Ironman Arizona was just this past Sunday.  It’s really like its own little holiday for those of us crazy triathletes in the Phoenix area.  (I know I get excited every year whether I’m entered to race it or not!)  This year, my husband, Jason, and I did a few volunteer shifts.  Between the volunteer shifts and the extreme spectating that we do for our friends, it leaves us with little time for elaborate meals.  But, that doesn’t mean I forego making real food as fuel because time is short.  So, I’m sharing this quick and easy chicken salad that I made this weekend during the craziness.  I hope you enjoy!

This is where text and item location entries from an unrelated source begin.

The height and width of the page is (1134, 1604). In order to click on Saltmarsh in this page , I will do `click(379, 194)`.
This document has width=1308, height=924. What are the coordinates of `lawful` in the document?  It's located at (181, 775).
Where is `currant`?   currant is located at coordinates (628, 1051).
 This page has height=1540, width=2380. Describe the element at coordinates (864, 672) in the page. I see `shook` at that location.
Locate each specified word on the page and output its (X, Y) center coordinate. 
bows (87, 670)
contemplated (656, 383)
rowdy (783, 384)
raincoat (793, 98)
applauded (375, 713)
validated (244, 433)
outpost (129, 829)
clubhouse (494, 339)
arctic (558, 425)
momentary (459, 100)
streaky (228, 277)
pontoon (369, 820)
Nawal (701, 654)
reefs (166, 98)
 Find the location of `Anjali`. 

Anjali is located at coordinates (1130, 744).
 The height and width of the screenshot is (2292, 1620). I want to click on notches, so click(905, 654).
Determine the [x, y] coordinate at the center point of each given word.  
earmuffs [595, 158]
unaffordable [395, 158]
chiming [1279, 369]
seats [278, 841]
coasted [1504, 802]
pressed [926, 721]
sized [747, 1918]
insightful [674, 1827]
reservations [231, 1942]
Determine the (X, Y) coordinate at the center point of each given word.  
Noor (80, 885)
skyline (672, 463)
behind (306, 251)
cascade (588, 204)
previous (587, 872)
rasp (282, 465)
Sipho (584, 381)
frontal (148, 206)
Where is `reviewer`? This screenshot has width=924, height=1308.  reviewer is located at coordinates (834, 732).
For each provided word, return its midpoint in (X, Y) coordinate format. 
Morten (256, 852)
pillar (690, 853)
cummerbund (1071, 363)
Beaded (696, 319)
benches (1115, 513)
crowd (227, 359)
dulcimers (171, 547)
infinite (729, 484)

½ of a roasted chicken (it was IMAZ weekend, so I bought a rotisserie chicken from Costco and used that)

4 green onions, sliced

2 stalks of celery, chopped

Dried cranberries (this salad needs a sweet element – raisins, currents or fresh, halved grapes will do, whatever you have on hand)

About a ½ cup of chopped walnuts

½ cup of plain Greek yogurt

½ cup of mayonnaise

About 1 teaspoon of curry powder (I used hot because we like spice)

Salt and pepper to taste

1 head of mini-romaine lettuce (or half of a regular head of romaine), chopped

Sliced radishes, to taste

Sliced cucumbers, to taste

Shred the chicken wing, breast, leg and thigh into bite-sized pieces.  Toss into a bowl along with the green onions, celery, cranberries, and walnuts.  Mix the yogurt, mayo, curry powder, salt and pepper in a small bowl.  Add the yogurt mixture to the bowl of chicken.  Stir to thoroughly incorporate.

Divide the chopped lettuce, radishes and cucumbers between two plates.  Spoon the chicken salad on top of the veggies.  You’ll have more than enough chicken for two people.  The left-overs make a great lunch!